Après le discours enflammé de Ken Loach à Cannes, c’est peu dire qu’on attendait « I, Daniel Blake » avec impatience. Et on n’est pas déçu.

Ne pas craquer lorsqu’on en est réduit à s’approvisionner à la banque alimentaire : pas une sinécure.

Ne pas craquer lorsqu’on en est réduit à s’approvisionner à la banque alimentaire : pas une sinécure. (© Ken Loach)

« Nous sommes au bord d’un projet d’austérité, qui est conduit par des idées que nous appelons néolibérales qui risquent de nous mener à la catastrophe. Ces pratiques ont entraîné dans la misère des millions de personnes, de la Grèce au Portugal, avec une petite minorité qui s’enrichit de manière honteuse. » Applaudi à tout rompre par le milieu restreint du cinéma lors de la remise de la Palme d’or en mai dernier, Ken Loach est apparu, à quatre-vingts ans, plus combatif que jamais. Contrastant avec sa sobriété habituelle dans la mise en scène, la véhémence de son discours a immédiatement fait le tour des réseaux sociaux.

Il fallait donc qu’« I, Daniel Blake » ne déçoive pas les attentes et ne verse pas dans le cinéma social mélo un peu mièvre. Alors, d’entrée, le décor est planté : pas d’image, mais une conversation qui résume en quelques répliques l’atmosphère du film. Daniel Blake, un menuisier sexagénaire sortant tout juste d’un accident cardiaque, répond à des questions destinées à évaluer son degré d’invalidité. Un véritable dialogue de sourds, mené par une consultante mandatée par le ministère de la Santé. Figure du bon sens chez un cinéaste qui cultive volontiers le manichéisme, Daniel ne tarde pas à pointer les failles du système : son interlocutrice ne dispose d’aucun diplôme médical et les questions évitent soigneusement le sujet le plus logique, l’état de son cœur. Le voilà donc apte à la recherche d’un emploi, contre l’avis de ses médecins, sous peine de se voir supprimer ses maigres allocations.

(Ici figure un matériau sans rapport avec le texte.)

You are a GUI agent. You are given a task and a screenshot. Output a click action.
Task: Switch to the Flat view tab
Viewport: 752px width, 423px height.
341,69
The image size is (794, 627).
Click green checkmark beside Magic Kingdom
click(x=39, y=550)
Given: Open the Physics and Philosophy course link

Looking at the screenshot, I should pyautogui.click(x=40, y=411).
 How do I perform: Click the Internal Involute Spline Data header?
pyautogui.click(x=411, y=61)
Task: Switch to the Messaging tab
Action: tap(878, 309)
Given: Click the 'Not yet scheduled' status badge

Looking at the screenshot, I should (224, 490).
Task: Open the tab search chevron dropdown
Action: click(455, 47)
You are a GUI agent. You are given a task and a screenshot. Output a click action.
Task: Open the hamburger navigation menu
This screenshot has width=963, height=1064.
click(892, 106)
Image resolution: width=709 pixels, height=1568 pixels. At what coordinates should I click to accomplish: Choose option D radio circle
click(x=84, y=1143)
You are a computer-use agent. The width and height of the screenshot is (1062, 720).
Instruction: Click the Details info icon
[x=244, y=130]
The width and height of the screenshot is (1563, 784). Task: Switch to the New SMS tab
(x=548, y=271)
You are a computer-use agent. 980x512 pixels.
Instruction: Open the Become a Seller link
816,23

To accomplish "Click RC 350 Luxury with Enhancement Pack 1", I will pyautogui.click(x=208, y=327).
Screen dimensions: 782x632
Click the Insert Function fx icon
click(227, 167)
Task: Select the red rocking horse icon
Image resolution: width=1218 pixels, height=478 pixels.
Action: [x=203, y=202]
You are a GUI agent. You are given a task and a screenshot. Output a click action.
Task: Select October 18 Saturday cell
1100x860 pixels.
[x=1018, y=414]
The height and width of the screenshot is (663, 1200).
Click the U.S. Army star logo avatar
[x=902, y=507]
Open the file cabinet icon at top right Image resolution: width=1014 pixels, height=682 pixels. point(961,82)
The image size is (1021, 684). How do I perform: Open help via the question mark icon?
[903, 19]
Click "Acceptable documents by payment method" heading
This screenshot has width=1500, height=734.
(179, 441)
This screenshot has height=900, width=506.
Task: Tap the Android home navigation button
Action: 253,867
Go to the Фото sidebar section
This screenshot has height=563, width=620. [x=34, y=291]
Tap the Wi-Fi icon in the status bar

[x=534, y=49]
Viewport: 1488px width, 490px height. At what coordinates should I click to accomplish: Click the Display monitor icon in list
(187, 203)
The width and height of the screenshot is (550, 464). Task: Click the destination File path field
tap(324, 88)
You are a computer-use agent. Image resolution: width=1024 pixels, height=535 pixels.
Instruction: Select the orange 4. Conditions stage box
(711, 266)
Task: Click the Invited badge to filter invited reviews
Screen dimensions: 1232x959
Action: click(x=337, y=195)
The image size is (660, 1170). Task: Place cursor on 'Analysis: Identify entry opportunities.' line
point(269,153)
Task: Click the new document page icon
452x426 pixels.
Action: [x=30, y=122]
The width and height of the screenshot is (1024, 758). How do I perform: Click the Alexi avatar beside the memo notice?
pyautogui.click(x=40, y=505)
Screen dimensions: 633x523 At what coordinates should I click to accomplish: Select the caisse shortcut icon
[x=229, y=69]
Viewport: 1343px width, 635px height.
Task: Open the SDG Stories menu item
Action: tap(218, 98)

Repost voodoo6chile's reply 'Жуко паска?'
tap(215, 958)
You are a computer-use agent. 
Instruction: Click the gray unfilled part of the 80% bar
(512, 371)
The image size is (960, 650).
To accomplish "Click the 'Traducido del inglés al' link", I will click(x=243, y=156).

Comme d’habitude, Ken Loach s’attache à dénoncer les errements d’un système d’État-providence en déshérence, où l’efficacité et la chasse aux profiteurs ont remplacé la solidarité depuis belle lurette. Une solidarité que Blake, malgré ses difficultés, a pourtant chevillée au corps. Lorsqu’il rencontre Katie, jeune mère célibataire qui vient d’emménager à Newcastle avec ses deux enfants, son premier geste est de la défendre contre les fonctionnaires psychorigides de l’agence locale de l’emploi. Puis il tisse des liens d’amitié avec la petite famille, où le manque d’argent et le chauffage coupé sont remplacés par la chaleur humaine.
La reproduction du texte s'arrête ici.